In full and without deviation, reproduce the records that follow.

::: DATA EXTRACT :::

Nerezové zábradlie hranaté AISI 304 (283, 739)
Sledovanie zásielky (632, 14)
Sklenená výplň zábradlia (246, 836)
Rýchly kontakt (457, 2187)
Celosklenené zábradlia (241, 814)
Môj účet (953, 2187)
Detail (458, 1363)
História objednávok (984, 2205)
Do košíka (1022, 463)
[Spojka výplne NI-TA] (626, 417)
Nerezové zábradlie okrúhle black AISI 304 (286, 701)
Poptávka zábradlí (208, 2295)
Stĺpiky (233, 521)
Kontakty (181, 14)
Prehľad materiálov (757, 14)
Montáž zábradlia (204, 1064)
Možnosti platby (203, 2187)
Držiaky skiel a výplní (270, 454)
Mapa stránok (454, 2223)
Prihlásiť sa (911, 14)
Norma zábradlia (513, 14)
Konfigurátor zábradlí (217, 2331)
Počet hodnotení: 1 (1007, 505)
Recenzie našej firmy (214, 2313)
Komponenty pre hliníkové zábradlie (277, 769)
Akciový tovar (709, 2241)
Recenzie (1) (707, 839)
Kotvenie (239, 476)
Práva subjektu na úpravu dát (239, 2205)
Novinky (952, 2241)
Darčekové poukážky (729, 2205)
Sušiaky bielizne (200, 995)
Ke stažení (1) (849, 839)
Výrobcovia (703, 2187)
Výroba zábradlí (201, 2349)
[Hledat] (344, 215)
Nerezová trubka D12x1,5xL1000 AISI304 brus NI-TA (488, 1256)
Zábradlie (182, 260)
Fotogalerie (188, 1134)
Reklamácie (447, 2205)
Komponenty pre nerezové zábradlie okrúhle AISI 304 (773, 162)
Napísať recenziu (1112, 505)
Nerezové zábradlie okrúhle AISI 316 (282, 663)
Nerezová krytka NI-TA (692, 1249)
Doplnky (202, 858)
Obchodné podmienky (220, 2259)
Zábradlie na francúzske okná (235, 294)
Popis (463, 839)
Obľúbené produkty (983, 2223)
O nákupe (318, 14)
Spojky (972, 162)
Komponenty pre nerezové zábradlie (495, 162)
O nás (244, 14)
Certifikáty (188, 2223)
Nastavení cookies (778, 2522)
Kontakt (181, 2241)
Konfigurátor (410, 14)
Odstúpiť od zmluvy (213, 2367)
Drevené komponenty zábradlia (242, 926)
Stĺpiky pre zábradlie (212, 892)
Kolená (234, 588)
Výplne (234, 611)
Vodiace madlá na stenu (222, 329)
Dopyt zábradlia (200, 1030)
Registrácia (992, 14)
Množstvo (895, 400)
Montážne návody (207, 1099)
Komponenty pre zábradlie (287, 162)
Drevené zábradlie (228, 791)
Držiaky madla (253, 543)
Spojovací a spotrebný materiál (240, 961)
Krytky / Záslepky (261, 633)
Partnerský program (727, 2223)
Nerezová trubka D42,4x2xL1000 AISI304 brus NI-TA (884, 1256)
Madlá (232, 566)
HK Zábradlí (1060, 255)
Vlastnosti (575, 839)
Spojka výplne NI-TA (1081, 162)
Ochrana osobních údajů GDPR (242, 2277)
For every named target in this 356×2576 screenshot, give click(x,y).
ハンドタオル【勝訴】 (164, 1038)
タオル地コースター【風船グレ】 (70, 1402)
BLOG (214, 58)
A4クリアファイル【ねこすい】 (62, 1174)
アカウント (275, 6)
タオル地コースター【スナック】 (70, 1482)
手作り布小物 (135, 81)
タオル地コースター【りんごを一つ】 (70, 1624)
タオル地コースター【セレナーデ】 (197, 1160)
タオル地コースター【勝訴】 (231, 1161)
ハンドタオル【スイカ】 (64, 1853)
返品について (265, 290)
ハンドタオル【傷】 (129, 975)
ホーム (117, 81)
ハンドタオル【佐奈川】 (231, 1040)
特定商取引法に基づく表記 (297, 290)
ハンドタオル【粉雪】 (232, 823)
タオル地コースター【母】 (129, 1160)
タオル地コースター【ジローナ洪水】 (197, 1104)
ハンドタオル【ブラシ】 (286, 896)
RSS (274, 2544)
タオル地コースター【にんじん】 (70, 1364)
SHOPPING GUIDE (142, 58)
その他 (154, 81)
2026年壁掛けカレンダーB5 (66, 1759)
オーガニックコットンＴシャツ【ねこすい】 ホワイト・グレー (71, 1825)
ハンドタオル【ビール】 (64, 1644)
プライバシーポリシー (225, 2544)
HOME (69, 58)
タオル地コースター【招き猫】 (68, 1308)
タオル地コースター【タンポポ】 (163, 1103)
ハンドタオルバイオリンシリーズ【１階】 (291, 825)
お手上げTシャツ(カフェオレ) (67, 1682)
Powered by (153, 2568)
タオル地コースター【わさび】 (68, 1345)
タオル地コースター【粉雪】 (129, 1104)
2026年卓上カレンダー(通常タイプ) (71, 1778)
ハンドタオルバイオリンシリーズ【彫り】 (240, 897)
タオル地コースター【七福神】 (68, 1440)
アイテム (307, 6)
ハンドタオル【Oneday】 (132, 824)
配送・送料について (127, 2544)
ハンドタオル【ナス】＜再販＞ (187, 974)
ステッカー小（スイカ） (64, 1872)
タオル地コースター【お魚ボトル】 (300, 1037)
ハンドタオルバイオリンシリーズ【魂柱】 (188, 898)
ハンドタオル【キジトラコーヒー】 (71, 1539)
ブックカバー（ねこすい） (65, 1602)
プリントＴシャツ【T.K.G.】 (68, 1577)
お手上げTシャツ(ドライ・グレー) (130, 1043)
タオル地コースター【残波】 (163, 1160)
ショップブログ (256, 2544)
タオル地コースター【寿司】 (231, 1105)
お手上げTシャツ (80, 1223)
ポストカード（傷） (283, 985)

:::

» **TASK ANSWER**
Nerezové zábradlie hranaté AISI 304 (283, 739)
Sledovanie zásielky (632, 14)
Sklenená výplň zábradlia (246, 836)
Rýchly kontakt (457, 2187)
Celosklenené zábradlia (241, 814)
Môj účet (953, 2187)
Detail (458, 1363)
História objednávok (984, 2205)
Do košíka (1022, 463)
[Spojka výplne NI-TA] (626, 417)
Nerezové zábradlie okrúhle black AISI 304 (286, 701)
Poptávka zábradlí (208, 2295)
Stĺpiky (233, 521)
Kontakty (181, 14)
Prehľad materiálov (757, 14)
Montáž zábradlia (204, 1064)
Možnosti platby (203, 2187)
Držiaky skiel a výplní (270, 454)
Mapa stránok (454, 2223)
Prihlásiť sa (911, 14)
Norma zábradlia (513, 14)
Konfigurátor zábradlí (217, 2331)
Počet hodnotení: 1 (1007, 505)
Recenzie našej firmy (214, 2313)
Komponenty pre hliníkové zábradlie (277, 769)
Akciový tovar (709, 2241)
Recenzie (1) (707, 839)
Kotvenie (239, 476)
Práva subjektu na úpravu dát (239, 2205)
Novinky (952, 2241)
Darčekové poukážky (729, 2205)
Sušiaky bielizne (200, 995)
Ke stažení (1) (849, 839)
Výrobcovia (703, 2187)
Výroba zábradlí (201, 2349)
[Hledat] (344, 215)
Nerezová trubka D12x1,5xL1000 AISI304 brus NI-TA (488, 1256)
Zábradlie (182, 260)
Fotogalerie (188, 1134)
Reklamácie (447, 2205)
Komponenty pre nerezové zábradlie okrúhle AISI 304 (773, 162)
Napísať recenziu (1112, 505)
Nerezové zábradlie okrúhle AISI 316 (282, 663)
Nerezová krytka NI-TA (692, 1249)
Doplnky (202, 858)
Obchodné podmienky (220, 2259)
Zábradlie na francúzske okná (235, 294)
Popis (463, 839)
Obľúbené produkty (983, 2223)
O nákupe (318, 14)
Spojky (972, 162)
Komponenty pre nerezové zábradlie (495, 162)
O nás (244, 14)
Certifikáty (188, 2223)
Nastavení cookies (778, 2522)
Kontakt (181, 2241)
Konfigurátor (410, 14)
Odstúpiť od zmluvy (213, 2367)
Drevené komponenty zábradlia (242, 926)
Stĺpiky pre zábradlie (212, 892)
Kolená (234, 588)
Výplne (234, 611)
Vodiace madlá na stenu (222, 329)
Dopyt zábradlia (200, 1030)
Registrácia (992, 14)
Množstvo (895, 400)
Montážne návody (207, 1099)
Komponenty pre zábradlie (287, 162)
Drevené zábradlie (228, 791)
Držiaky madla (253, 543)
Spojovací a spotrebný materiál (240, 961)
Krytky / Záslepky (261, 633)
Partnerský program (727, 2223)
Nerezová trubka D42,4x2xL1000 AISI304 brus NI-TA (884, 1256)
Madlá (232, 566)
HK Zábradlí (1060, 255)
Vlastnosti (575, 839)
Spojka výplne NI-TA (1081, 162)
Ochrana osobních údajů GDPR (242, 2277)
For every named target in this 356×2576 screenshot, give click(x,y).
ハンドタオル【勝訴】 (164, 1038)
タオル地コースター【風船グレ】 (70, 1402)
BLOG (214, 58)
A4クリアファイル【ねこすい】 (62, 1174)
アカウント (275, 6)
タオル地コースター【スナック】 (70, 1482)
手作り布小物 (135, 81)
タオル地コースター【りんごを一つ】 (70, 1624)
タオル地コースター【セレナーデ】 (197, 1160)
タオル地コースター【勝訴】 (231, 1161)
ハンドタオル【スイカ】 (64, 1853)
返品について (265, 290)
ハンドタオル【傷】 (129, 975)
ホーム (117, 81)
ハンドタオル【佐奈川】 (231, 1040)
特定商取引法に基づく表記 (297, 290)
ハンドタオル【粉雪】 (232, 823)
タオル地コースター【母】 (129, 1160)
タオル地コースター【ジローナ洪水】 (197, 1104)
ハンドタオル【ブラシ】 (286, 896)
RSS (274, 2544)
タオル地コースター【にんじん】 (70, 1364)
SHOPPING GUIDE (142, 58)
その他 (154, 81)
2026年壁掛けカレンダーB5 (66, 1759)
オーガニックコットンＴシャツ【ねこすい】 ホワイト・グレー (71, 1825)
ハンドタオル【ビール】 (64, 1644)
プライバシーポリシー (225, 2544)
HOME (69, 58)
タオル地コースター【招き猫】 (68, 1308)
タオル地コースター【タンポポ】 (163, 1103)
ハンドタオルバイオリンシリーズ【１階】 (291, 825)
お手上げTシャツ(カフェオレ) (67, 1682)
Powered by (153, 2568)
タオル地コースター【わさび】 (68, 1345)
タオル地コースター【粉雪】 (129, 1104)
2026年卓上カレンダー(通常タイプ) (71, 1778)
ハンドタオルバイオリンシリーズ【彫り】 (240, 897)
タオル地コースター【七福神】 (68, 1440)
アイテム (307, 6)
ハンドタオル【Oneday】 (132, 824)
配送・送料について (127, 2544)
ハンドタオル【ナス】＜再販＞ (187, 974)
ステッカー小（スイカ） (64, 1872)
タオル地コースター【お魚ボトル】 (300, 1037)
ハンドタオルバイオリンシリーズ【魂柱】 (188, 898)
ハンドタオル【キジトラコーヒー】 (71, 1539)
ブックカバー（ねこすい） (65, 1602)
プリントＴシャツ【T.K.G.】 (68, 1577)
お手上げTシャツ(ドライ・グレー) (130, 1043)
タオル地コースター【残波】 (163, 1160)
ショップブログ (256, 2544)
タオル地コースター【寿司】 (231, 1105)
お手上げTシャツ (80, 1223)
ポストカード（傷） (283, 985)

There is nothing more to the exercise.